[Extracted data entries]
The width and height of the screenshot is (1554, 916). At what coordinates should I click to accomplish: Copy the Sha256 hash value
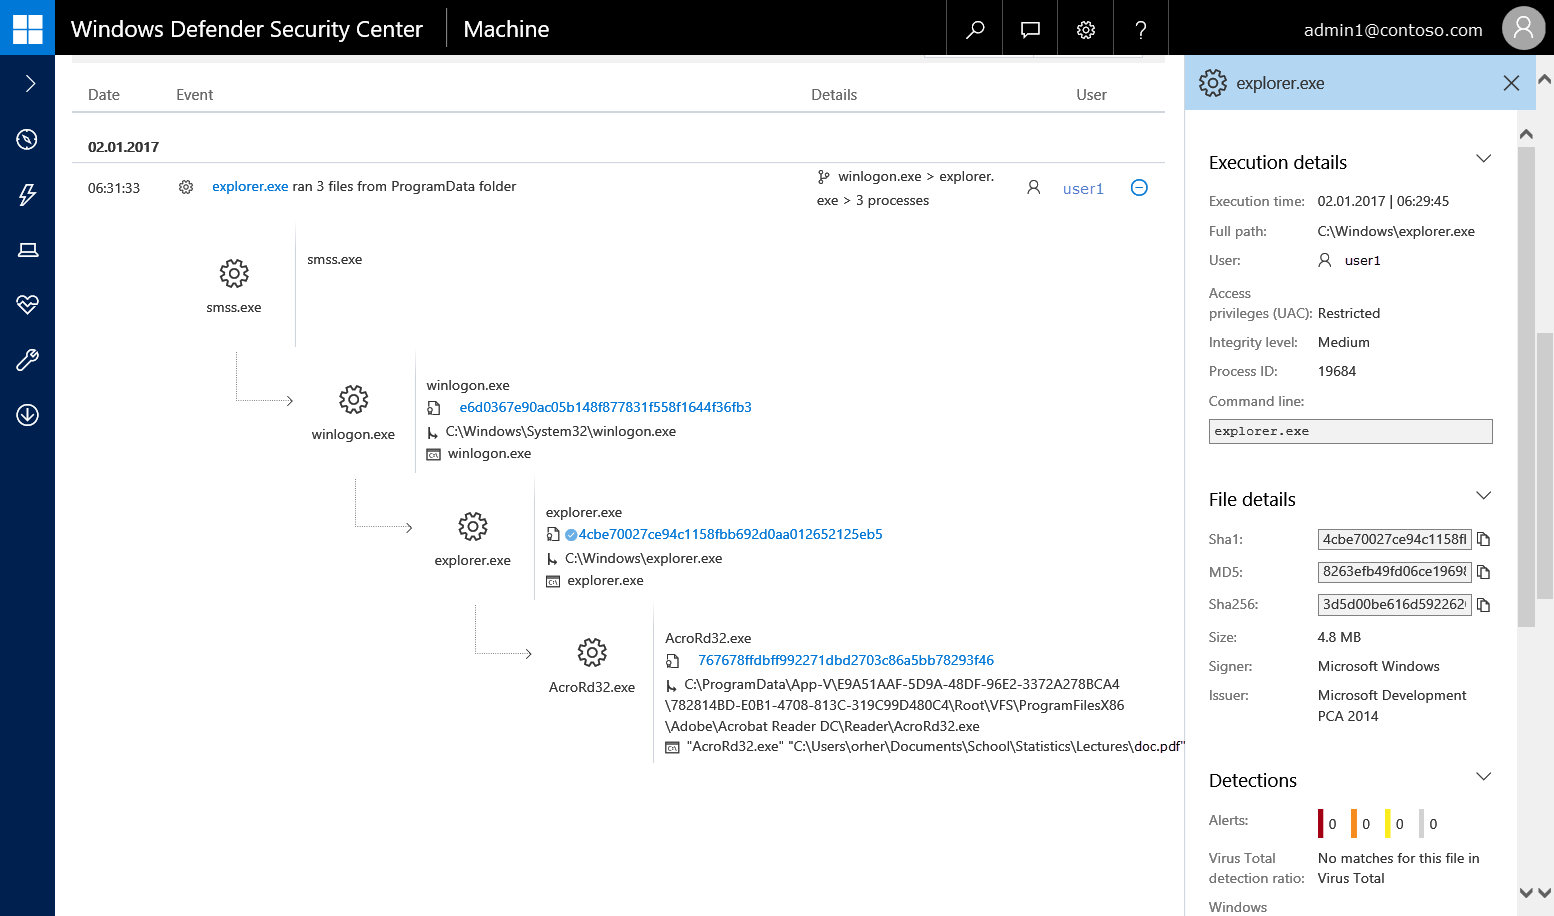1484,605
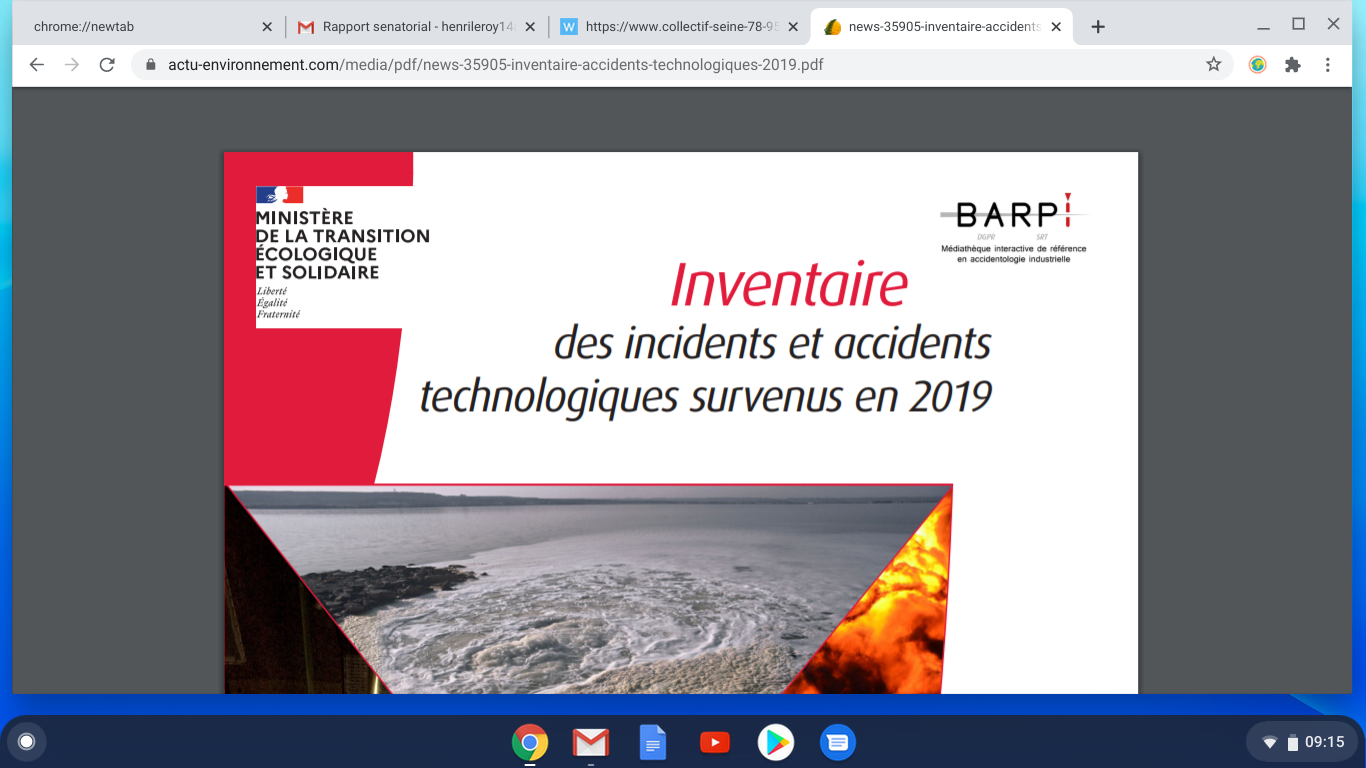Open a new browser tab
The height and width of the screenshot is (768, 1366).
(1097, 27)
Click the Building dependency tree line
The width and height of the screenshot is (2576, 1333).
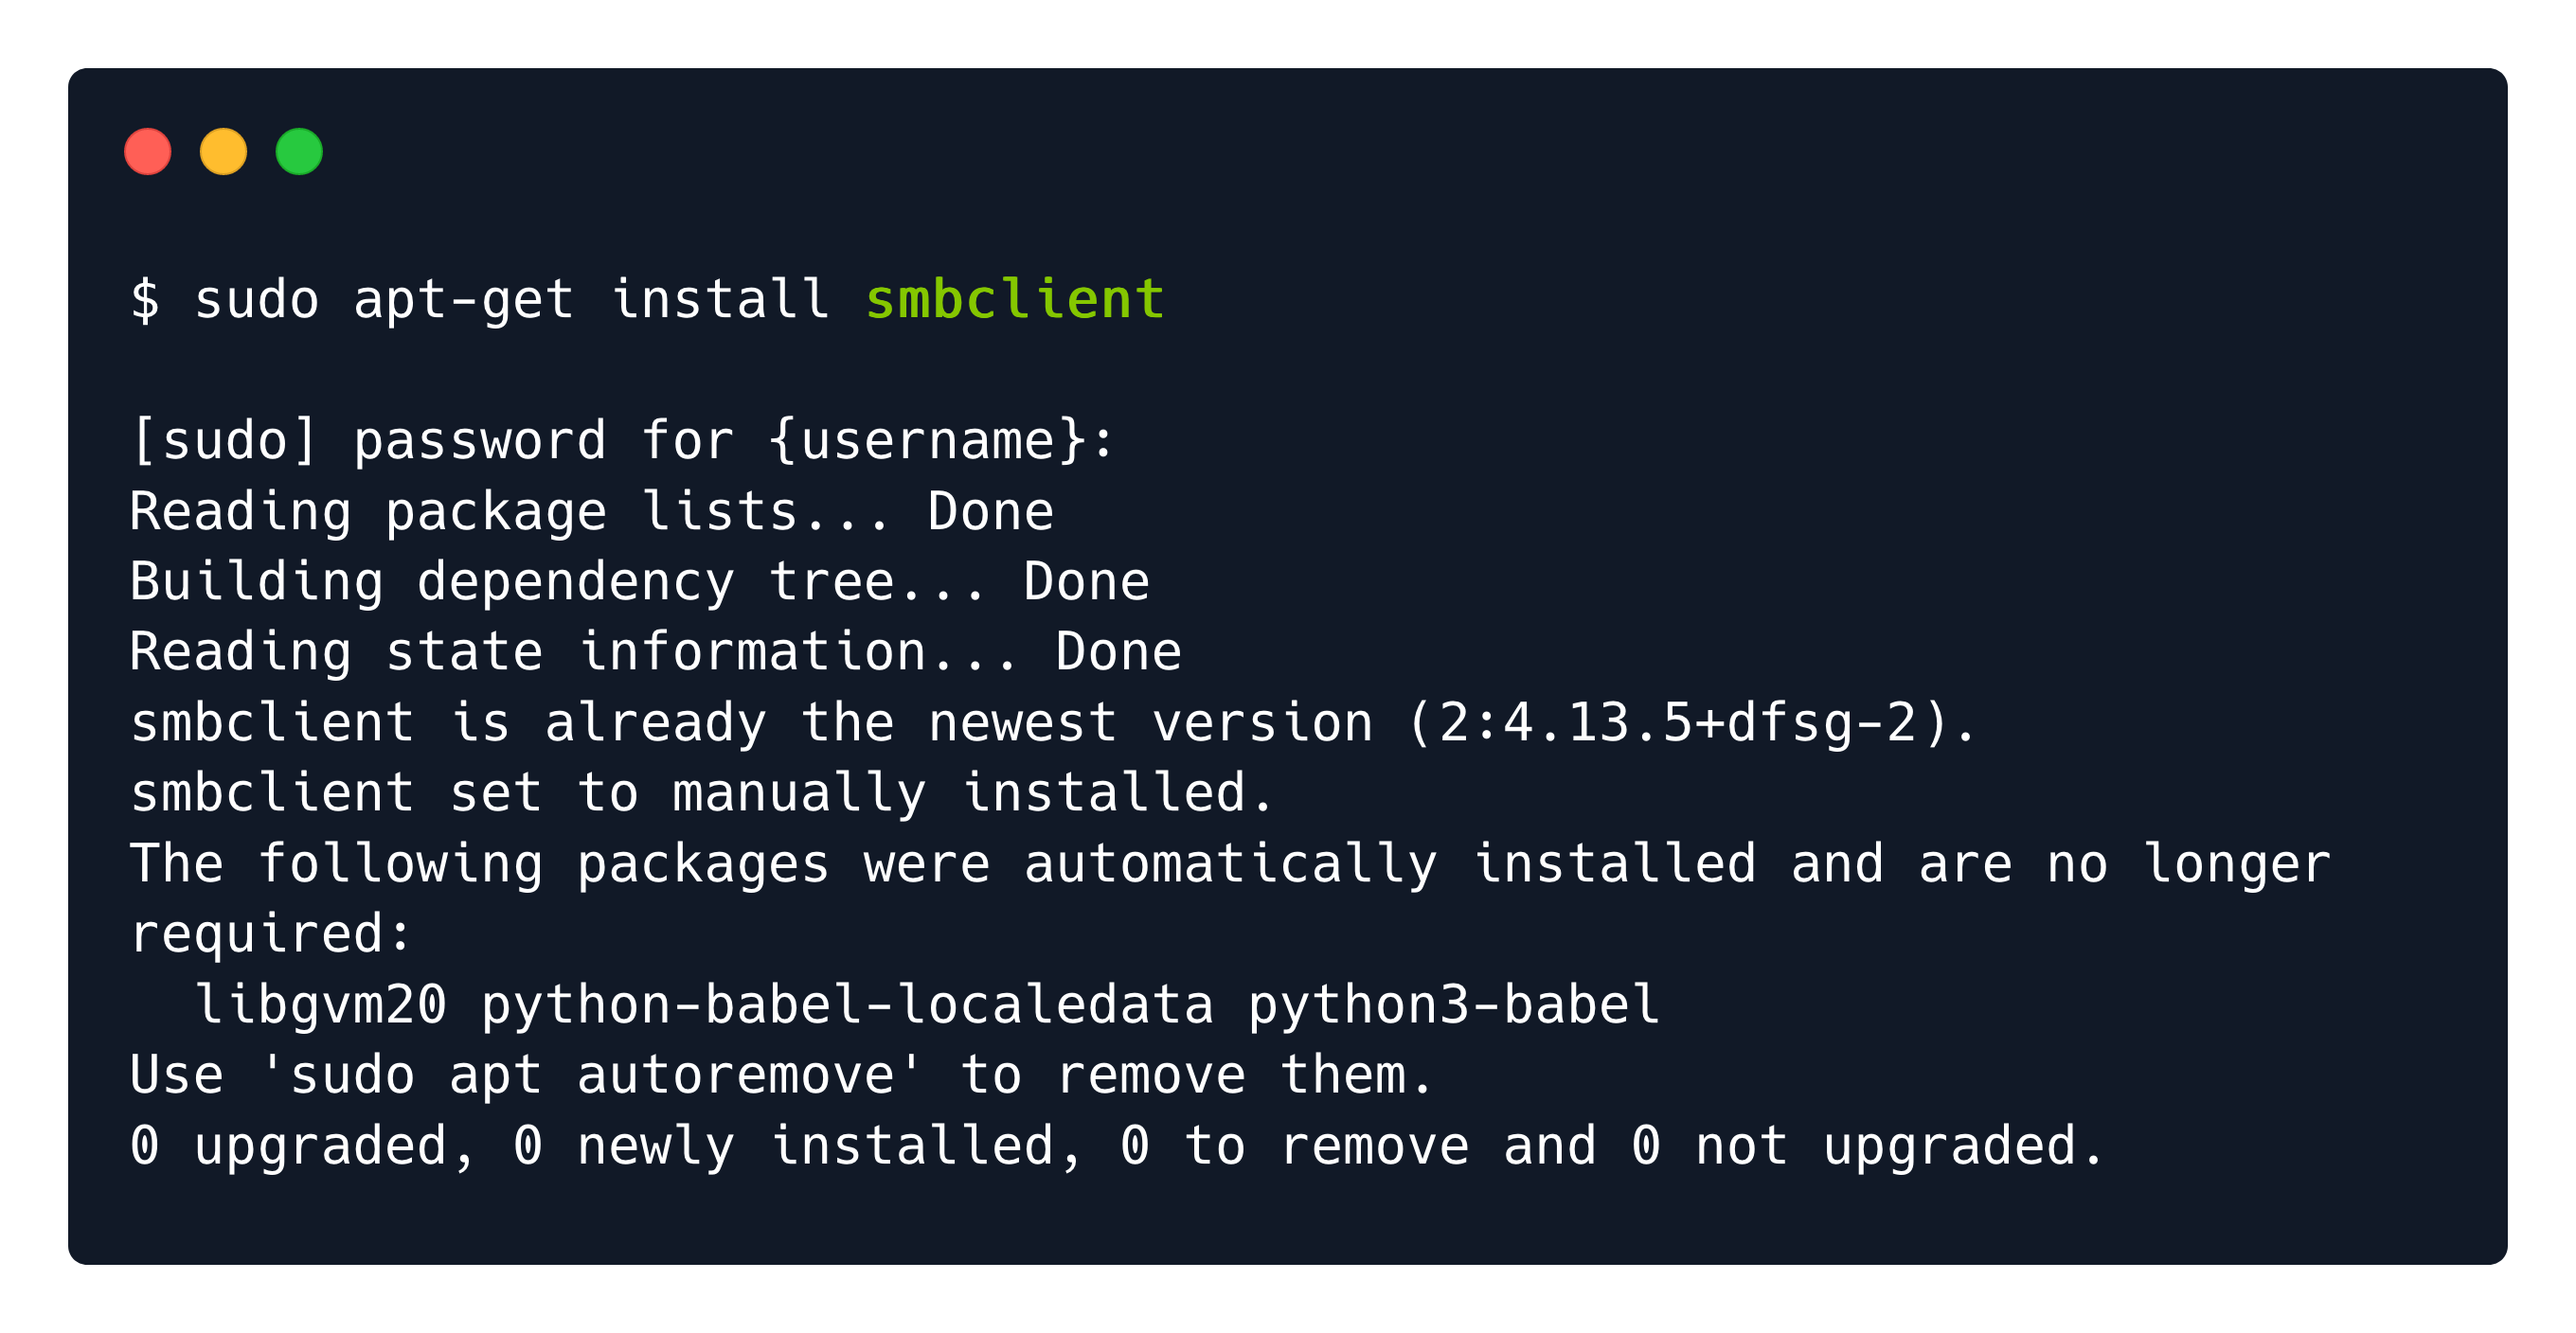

**TASK INSTRUCTIONS**
Repeat the preceding records exactly but drop the images.

**EXERCISE RESPONSE**
The width and height of the screenshot is (1554, 916). At what coordinates should I click to accomplish: Copy the Sha256 hash value
1484,605
Open a new browser tab
The height and width of the screenshot is (768, 1366).
(1097, 27)
Click the Building dependency tree line
The width and height of the screenshot is (2576, 1333).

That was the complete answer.